Muchos
buscaban a Jesús, fascinados por hechos como la multiplicación de los panes y
los peces. Pero se echan atrás ante la radicalidad de su propuesta: asumir como
camino de vida y de plenitud las enseñanzas y el estilo de vida de Jesús, su persona
y su mismo camino vital. En la Escritura, cuando se habla del hombre como
“carne”, se subraya su debilidad y carácter perecedero, frente al Espíritu, que
manifiesta el poder de Dios que es eterno. La insistencia de Jesús en su carne
y su sangre (su vida derramada, entregada) nos remite al Jesús que sufrió
fatigas, que lloró ante la tumba de Lázaro, que sintió terror y angustia en
Getsemaní, que murió en la cruz. Que no salva “pasando de puntillas” sobre los
aspectos más difíciles de nuestra vida, ni nos evade de ellos, sino que los
asume. Como hoy escuchamos, es en esa vida de Jesús y en sus palabras donde se
manifiesta la fuerza del Espíritu, que abre camino a la Vida. Jesús no es
simplemente un hombre ejemplar o inspirador. Es quien nos transmite una palabra
capaz de dar sentido a todo y de guiarnos, y quien nos transmite la vida de
Dios. Es lo que Pedro reconoce, con una confesión de fe que hoy podemos hacer
nuestra, para repetirla y orar con ella.
Una
confesión que encuentra su fuerza en el propio Jesús. Pedro habla en primera
persona (“nosotros creemos”…), pero
el centro de este pasaje es ese Tú de
Jesús. Dios siempre es un Tú para nosotros: podemos vivir en
diálogo con Dios, descubriendo la fuerza de vida que tiene su palabra. Por eso,
aunque quien hace esta confesión sigue siendo débil y caerá en algún momento,
su fe ha encontrado una fuente más hondo que él mismo, un fundamento desde el
cual levantarse y seguir, unido al Maestro.
La
lectura de la carta a los Efesios, hoy, puede resultar chocante, y tiene un
contenido profundo. Para comprenderla, hay que tener en cuenta, por una parte,
que es Palabra de Dios encarnada,
escrita en un contexto histórico, del siglo I (“el marido es cabeza de la mujer” es una idea común en aquel tiempo,
de forma parecida a como el salmo 103 habla de la Tierra “asentada sobre cimientos”).
Lo
esencial de este pasaje es un estilo de vida, para todos, basado en una actitud
de servicio, respeto y atención mutua (el término traducido por “sumisión”, “someterse a” tiene todos esos sentidos). Así lo señalan las
primeras palabras.
Esa
actitud sigue al Maestro que se hizo servidor de todos (Lc 22-27; Jn 13).

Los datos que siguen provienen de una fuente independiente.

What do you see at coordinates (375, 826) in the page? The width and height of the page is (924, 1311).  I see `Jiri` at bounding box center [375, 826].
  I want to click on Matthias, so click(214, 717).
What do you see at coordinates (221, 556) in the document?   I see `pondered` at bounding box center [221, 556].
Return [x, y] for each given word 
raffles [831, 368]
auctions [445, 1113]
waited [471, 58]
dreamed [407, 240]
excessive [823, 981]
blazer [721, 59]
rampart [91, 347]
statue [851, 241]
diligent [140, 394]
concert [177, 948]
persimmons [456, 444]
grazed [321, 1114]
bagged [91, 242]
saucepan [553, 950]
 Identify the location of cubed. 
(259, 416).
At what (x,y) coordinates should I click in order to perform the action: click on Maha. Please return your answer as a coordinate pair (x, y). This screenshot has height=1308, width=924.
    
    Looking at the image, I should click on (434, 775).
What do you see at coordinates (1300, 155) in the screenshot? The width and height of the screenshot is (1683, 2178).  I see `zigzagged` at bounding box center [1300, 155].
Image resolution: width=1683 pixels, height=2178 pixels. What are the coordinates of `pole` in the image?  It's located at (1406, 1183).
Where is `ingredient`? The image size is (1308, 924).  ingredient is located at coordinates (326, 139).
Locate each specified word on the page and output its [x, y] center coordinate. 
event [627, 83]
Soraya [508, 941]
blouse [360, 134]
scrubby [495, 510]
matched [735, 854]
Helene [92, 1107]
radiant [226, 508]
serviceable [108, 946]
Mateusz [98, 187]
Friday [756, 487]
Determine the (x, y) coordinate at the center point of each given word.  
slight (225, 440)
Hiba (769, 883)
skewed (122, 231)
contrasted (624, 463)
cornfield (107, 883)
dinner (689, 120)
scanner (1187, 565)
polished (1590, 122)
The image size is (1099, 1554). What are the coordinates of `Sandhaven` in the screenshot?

Pablo, tras plantearla a todos, la concreta en el ámbito del matrimonio y la
familia. Y “reparte”, de manera retórica, unos roles que son mutuos: las
mujeres se sometan (en ese sentido de Jesús) a sus maridos, y éstos amen a sus
mujeres. Y viceversa: es claro que la mujer ha de amar también al marido. Lo
mismo ese sometimiento, que es para
todos, como se ha indicado al principio.
La novedad que trae la Palabra de Dios es que esto no es sólo por los sentimientos naturales o por la lógica de convivencia de una familia unida, sino que encuentra su modelo y fuerza. Pablo descubre que el amor y la unión profunda, radical y fecunda del matrimonio es la mejor imagen y lo que más nos acerca a comprender la unión de Cristo (que ha asumido nuestra carne, nuestra condición humana) con la Iglesia. Por eso el matrimonio es sacramento.